I work on low-level optimization and computer vision architectures for large-scale physical models. I also write and direct films.
Active Work
-
HiPeRLab (UC Berkeley) — Undergraduate Researcher
Developing JAX pipelines and differential optimization frameworks to compute backward-pass gradients and map trajectories through continuous physical boundaries. -
RunAnywhere — Engineering Intern
Inference layer: Metal kernels for Apple Silicon, Qualcomm Hexagon NPU, KV-cache optimization, and the Python eval harness. -
CS 61C Course Staff (UC Berkeley) — Teaching Assistant
Teaching computer architecture fundamentals, focusing on CPU pipeline logic, caches, memory-mapping , and data-level parallelism.
Projects & Research
-
Stormscope — github
An extreme weather nowcasting project using physics-guided sampling networks to track atmospheric anomalies across high-dimensional climate meshes. Built to scale via containerized cloud environments. -
VGGT Inference Optimization —
github
Profiled and optimized inference for VGGT (CVPR 2025 Best Paper) using Nsight Systems.

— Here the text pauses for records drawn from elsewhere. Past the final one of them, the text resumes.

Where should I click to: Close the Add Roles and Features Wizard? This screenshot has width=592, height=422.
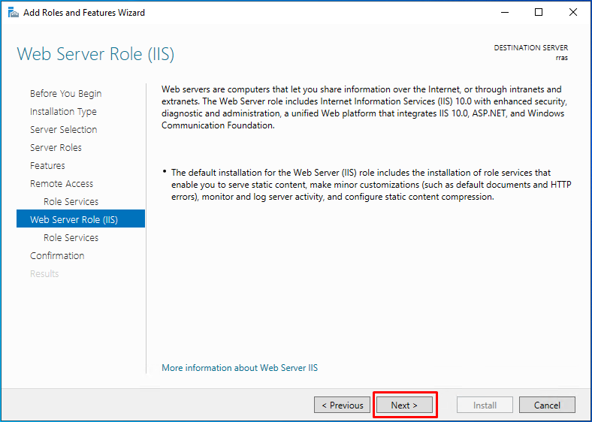[x=572, y=13]
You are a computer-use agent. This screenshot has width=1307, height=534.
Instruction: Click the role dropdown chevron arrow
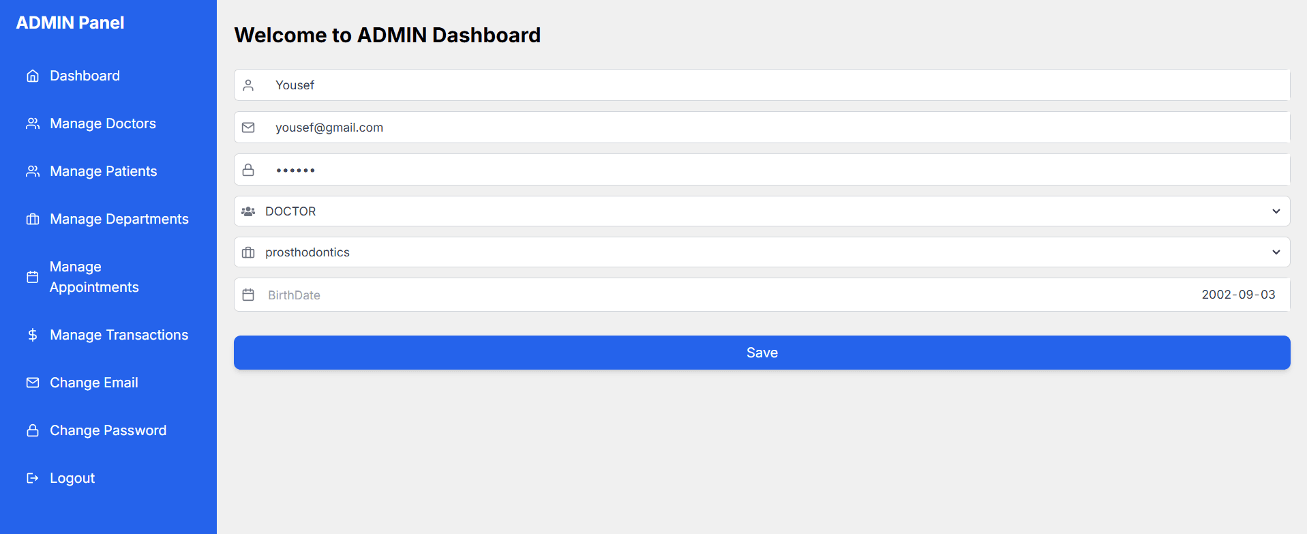(1276, 211)
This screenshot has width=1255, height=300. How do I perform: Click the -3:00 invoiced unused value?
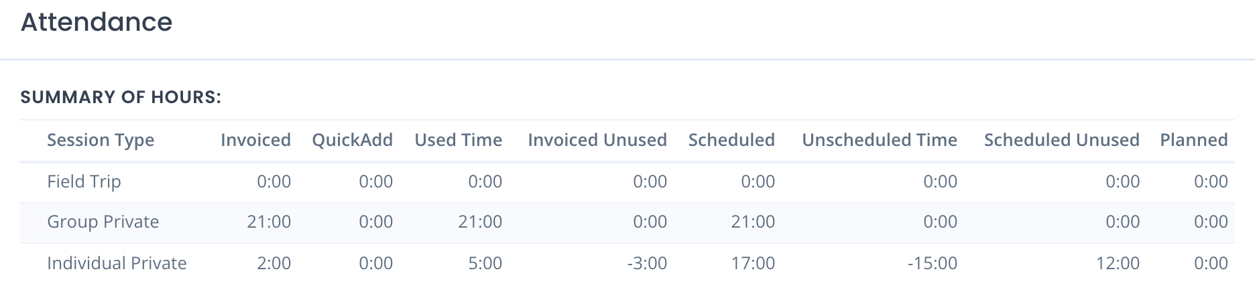point(647,263)

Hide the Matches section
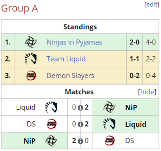147,92
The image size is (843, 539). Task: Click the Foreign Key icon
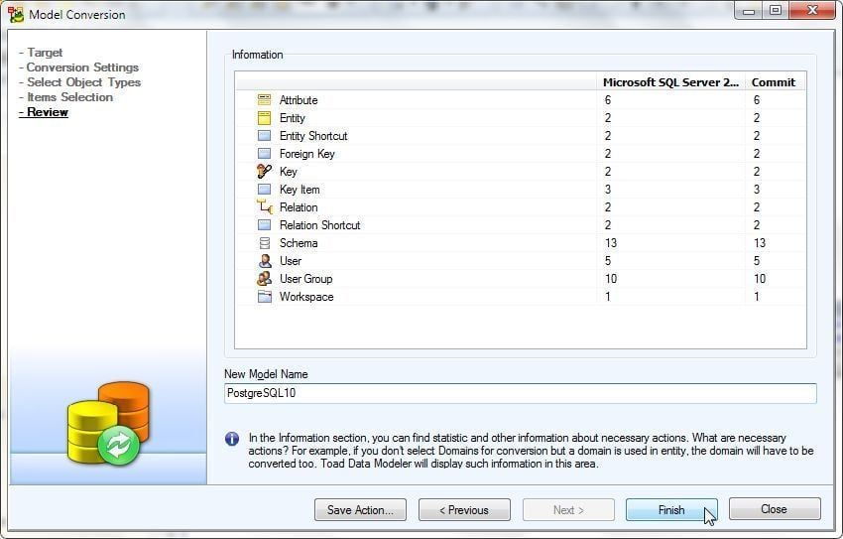[x=264, y=154]
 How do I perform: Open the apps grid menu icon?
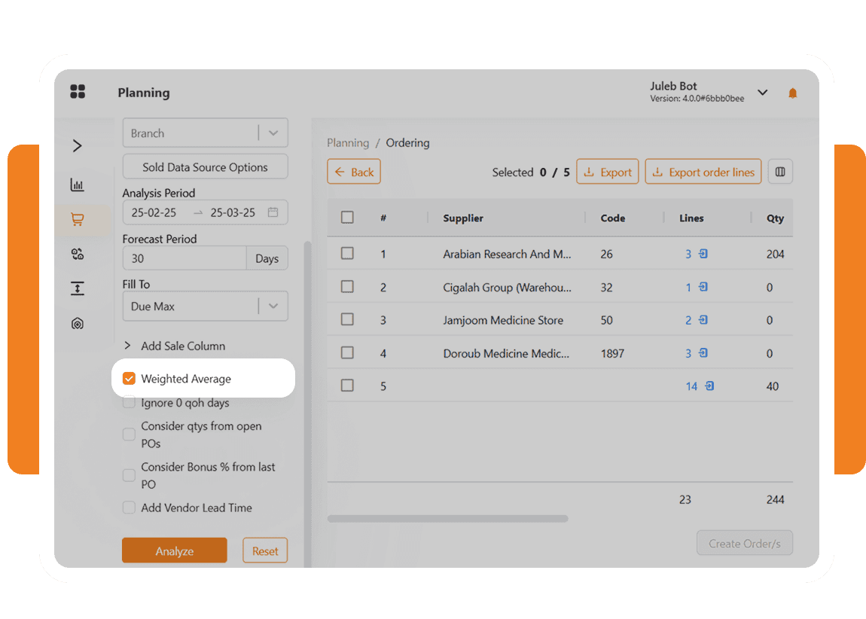[x=78, y=92]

Refactored sequential frame attention to fused batch processing, implemented early layer global → frame attention pruning, and enforced FlashAttention-2 via SDPA with memory contiguity. -
Integrating Audio-Visual Features for Multimodal Deepfake Detection
Sneha Muppalla, Shan Jia, Siwei Lyu
IEEE MIT URTC, 2023
Interests
Systems & Infrastructure: Low-level hardware compilation, inference engine efficiency, distributed training optimization, and automatic differentiation frameworks.
Applied Modalities: Computational earth systems, atmospheric dynamics, planetary data arrays, and accelerated material discovery.
Hobbies: Narrative filmmaking (screenwriting and directing), climbing, basketball.